ACTIVITY: Looking through the data below, work out how many lines have the word "badge". Reply with that number only.

---- TASK MATERIAL

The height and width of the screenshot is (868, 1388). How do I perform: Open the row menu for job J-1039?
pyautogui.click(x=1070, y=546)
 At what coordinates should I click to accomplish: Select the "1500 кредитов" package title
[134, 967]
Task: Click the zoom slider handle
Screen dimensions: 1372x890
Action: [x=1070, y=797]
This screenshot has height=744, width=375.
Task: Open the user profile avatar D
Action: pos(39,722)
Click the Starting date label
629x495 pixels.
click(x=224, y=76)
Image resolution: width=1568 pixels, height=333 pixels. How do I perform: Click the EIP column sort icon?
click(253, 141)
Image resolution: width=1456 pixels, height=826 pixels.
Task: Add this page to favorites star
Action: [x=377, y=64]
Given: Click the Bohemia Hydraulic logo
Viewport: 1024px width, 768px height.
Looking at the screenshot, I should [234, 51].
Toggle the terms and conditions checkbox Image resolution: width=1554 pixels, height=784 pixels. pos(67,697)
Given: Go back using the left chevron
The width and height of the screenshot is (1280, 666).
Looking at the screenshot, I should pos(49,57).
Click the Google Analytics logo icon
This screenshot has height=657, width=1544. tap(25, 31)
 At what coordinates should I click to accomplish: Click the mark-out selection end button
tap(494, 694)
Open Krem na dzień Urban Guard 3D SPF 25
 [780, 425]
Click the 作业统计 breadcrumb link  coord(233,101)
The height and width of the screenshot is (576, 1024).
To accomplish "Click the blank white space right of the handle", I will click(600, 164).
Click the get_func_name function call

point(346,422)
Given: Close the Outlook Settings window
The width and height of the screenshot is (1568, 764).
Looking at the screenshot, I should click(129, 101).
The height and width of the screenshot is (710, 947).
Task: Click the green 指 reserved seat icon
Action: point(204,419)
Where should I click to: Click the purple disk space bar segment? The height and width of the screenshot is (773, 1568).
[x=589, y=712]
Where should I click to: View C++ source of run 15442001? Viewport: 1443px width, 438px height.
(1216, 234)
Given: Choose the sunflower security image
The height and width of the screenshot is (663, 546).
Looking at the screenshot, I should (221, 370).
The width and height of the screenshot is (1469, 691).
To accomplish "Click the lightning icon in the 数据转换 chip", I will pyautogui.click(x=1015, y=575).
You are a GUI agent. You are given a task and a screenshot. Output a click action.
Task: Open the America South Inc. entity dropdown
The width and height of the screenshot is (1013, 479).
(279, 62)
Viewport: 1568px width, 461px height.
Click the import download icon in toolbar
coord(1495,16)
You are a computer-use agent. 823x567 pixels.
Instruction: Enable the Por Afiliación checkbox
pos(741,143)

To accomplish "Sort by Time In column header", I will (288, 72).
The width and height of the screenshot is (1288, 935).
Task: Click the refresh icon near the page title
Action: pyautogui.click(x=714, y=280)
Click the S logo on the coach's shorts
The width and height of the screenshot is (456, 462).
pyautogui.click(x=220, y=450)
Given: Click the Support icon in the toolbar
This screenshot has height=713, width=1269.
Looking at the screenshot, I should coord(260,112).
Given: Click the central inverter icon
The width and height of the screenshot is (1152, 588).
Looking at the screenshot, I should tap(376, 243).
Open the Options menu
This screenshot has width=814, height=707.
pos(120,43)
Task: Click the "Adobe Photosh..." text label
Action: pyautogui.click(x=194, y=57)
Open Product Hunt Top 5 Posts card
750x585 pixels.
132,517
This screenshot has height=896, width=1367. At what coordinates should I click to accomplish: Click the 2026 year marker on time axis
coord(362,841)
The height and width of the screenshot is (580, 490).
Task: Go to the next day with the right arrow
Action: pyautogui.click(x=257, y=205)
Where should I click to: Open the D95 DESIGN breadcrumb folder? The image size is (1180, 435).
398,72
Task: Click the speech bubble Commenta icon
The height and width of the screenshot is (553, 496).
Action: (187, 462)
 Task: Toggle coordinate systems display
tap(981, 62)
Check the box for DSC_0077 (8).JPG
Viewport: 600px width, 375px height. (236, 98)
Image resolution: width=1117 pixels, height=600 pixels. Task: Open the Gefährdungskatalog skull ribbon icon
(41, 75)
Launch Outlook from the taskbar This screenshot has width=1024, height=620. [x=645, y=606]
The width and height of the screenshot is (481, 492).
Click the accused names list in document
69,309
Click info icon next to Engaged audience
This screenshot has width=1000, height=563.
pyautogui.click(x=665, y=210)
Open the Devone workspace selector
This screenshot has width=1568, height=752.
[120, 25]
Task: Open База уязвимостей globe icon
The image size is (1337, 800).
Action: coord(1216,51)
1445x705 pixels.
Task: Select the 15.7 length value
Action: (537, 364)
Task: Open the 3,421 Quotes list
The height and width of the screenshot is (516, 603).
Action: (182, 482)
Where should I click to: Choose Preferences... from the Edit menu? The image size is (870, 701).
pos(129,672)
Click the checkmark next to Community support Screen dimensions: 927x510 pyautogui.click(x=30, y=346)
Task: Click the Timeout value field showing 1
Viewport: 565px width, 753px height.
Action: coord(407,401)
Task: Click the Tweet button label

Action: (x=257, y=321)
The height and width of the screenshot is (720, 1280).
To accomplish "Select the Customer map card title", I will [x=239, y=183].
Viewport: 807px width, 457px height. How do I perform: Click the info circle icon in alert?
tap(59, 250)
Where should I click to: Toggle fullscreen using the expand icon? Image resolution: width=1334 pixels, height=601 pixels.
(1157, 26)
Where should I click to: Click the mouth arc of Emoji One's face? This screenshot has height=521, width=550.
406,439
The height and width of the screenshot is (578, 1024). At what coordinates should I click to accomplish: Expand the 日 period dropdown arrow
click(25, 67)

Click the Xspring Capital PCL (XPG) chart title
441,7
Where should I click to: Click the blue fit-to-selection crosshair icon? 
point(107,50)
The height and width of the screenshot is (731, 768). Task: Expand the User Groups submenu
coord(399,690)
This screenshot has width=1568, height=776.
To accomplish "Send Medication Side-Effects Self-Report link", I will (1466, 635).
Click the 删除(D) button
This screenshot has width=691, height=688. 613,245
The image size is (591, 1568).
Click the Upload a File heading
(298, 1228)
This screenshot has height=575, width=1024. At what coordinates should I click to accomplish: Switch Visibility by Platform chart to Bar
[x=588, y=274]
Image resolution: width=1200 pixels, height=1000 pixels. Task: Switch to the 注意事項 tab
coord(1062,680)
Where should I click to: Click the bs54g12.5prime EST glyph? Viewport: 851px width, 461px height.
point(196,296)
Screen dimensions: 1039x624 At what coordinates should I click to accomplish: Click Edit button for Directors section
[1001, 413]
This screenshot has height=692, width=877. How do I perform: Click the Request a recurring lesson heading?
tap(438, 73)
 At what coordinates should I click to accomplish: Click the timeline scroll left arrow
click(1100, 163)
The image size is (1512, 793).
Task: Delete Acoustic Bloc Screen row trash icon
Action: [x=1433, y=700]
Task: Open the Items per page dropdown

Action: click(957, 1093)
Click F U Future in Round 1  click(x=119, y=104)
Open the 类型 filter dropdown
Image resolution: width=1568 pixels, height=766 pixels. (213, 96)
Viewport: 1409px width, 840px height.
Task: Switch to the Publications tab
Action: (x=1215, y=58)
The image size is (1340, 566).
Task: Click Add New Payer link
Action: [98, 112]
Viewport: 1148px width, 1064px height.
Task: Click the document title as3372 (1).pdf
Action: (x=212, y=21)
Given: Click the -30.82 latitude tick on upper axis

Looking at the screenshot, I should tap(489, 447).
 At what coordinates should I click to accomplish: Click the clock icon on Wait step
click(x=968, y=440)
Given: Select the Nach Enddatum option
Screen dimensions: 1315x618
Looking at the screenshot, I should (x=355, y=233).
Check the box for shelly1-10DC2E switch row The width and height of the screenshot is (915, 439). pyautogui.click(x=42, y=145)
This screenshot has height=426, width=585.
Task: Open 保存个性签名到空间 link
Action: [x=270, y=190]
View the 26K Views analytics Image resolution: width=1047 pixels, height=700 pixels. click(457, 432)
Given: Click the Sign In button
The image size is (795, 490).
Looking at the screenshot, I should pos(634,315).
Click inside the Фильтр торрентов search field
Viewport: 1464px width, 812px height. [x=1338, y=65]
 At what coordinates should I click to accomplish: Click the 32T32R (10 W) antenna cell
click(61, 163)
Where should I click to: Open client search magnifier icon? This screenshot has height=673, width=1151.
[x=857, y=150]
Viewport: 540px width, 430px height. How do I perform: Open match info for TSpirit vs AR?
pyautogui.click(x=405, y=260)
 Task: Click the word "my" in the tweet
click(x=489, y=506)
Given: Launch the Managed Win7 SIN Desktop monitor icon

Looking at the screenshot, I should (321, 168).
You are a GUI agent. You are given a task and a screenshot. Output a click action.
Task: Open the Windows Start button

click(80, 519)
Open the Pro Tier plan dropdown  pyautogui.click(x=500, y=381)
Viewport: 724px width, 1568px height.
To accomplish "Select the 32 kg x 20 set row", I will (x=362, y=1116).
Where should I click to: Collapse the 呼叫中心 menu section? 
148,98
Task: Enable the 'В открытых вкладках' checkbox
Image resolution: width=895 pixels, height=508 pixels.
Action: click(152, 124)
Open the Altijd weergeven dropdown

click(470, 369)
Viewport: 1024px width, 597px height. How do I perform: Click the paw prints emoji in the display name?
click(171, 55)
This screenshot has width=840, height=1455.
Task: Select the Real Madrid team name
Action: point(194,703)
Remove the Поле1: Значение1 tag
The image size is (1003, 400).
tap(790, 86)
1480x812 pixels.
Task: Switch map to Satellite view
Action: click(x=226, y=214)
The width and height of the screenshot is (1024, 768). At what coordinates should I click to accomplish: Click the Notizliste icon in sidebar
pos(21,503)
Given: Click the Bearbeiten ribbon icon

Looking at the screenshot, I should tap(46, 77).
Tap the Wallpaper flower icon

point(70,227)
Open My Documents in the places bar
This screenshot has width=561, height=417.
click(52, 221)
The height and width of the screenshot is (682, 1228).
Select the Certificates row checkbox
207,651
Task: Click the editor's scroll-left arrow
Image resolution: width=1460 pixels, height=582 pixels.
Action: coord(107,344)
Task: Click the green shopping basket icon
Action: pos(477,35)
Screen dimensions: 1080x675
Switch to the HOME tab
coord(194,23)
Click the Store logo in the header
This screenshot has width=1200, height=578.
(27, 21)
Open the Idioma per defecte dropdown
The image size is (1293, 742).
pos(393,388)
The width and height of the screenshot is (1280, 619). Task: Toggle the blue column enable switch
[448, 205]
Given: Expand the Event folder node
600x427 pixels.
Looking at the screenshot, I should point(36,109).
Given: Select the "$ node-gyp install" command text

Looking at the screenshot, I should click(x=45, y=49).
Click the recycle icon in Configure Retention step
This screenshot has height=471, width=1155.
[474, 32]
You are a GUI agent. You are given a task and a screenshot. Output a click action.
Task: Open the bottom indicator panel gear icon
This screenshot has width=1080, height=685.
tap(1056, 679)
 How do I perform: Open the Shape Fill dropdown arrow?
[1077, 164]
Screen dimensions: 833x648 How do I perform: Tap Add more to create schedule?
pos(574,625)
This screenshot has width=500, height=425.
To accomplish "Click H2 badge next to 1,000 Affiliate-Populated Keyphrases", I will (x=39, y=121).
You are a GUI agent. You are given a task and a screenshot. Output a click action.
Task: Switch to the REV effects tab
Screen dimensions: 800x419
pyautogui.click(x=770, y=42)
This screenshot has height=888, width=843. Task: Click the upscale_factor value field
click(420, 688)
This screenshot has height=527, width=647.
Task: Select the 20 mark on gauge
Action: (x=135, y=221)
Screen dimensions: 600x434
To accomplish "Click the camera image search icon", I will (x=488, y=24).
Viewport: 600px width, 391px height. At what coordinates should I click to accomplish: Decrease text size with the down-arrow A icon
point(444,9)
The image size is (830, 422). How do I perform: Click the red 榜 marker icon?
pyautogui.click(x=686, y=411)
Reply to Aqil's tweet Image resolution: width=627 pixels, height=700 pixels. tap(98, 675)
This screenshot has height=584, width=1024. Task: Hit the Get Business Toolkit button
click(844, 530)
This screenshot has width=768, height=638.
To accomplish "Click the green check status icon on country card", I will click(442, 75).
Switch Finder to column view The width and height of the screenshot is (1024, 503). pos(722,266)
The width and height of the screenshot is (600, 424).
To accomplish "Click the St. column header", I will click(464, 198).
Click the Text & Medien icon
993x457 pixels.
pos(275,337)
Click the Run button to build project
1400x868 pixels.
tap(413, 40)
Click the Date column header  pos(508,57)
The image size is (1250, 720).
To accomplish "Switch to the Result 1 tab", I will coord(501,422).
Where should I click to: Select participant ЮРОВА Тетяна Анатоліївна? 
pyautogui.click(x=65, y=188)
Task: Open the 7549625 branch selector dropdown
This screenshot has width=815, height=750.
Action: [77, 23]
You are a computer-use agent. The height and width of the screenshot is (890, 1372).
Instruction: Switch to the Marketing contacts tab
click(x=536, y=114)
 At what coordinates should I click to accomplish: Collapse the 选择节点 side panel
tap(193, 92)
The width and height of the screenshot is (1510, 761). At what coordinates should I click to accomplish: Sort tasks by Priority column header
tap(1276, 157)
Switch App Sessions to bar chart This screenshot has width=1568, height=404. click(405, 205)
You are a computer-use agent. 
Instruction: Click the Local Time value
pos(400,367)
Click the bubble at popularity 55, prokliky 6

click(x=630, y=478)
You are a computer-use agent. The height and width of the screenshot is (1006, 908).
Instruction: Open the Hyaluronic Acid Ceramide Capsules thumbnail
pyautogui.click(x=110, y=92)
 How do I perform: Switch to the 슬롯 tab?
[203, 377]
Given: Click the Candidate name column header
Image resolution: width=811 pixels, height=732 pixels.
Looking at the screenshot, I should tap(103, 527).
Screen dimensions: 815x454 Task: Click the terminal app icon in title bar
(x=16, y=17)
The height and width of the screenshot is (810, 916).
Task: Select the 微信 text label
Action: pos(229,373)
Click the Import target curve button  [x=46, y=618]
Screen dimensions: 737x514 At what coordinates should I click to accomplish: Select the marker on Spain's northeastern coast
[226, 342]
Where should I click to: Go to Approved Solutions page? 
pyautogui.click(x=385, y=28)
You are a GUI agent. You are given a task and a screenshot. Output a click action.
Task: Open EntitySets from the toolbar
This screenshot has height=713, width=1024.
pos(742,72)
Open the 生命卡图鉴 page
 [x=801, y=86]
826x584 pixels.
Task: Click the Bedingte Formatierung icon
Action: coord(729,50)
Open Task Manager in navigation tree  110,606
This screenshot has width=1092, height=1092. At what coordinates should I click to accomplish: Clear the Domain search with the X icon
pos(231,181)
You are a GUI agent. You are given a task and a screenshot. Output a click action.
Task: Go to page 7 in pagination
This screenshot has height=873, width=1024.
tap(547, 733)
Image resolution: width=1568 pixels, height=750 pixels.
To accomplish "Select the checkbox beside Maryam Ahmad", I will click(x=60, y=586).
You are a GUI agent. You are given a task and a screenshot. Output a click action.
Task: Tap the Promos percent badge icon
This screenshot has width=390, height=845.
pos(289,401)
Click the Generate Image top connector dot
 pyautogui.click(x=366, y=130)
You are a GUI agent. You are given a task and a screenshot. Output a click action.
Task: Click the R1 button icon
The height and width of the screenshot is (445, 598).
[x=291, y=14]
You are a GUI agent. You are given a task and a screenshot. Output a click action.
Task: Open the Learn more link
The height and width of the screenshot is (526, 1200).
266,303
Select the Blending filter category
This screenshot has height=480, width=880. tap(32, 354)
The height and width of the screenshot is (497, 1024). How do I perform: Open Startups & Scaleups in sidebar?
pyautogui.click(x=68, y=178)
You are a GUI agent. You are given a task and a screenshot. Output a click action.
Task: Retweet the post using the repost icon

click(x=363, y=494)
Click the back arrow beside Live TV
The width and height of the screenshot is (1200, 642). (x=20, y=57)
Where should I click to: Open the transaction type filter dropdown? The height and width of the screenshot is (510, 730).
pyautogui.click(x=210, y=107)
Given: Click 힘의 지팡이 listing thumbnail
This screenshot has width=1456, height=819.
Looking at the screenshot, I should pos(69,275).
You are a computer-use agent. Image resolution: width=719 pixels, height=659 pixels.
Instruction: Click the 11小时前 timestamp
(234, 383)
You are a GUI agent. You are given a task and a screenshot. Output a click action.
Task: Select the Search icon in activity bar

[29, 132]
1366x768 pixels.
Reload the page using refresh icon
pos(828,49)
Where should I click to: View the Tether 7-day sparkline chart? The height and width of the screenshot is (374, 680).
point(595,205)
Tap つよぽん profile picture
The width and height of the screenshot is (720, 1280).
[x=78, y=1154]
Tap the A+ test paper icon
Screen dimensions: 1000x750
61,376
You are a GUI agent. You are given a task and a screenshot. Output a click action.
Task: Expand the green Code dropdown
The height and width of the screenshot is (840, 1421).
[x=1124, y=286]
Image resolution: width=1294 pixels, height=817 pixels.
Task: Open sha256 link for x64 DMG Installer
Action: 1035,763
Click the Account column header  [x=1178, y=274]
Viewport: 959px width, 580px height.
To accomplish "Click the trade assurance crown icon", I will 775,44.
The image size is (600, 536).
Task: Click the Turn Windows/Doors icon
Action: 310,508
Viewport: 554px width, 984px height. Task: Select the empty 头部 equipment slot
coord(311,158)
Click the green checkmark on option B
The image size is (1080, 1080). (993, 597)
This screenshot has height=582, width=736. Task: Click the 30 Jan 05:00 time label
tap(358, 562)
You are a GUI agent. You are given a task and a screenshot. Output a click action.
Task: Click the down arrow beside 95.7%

--------

OUTPUT: 2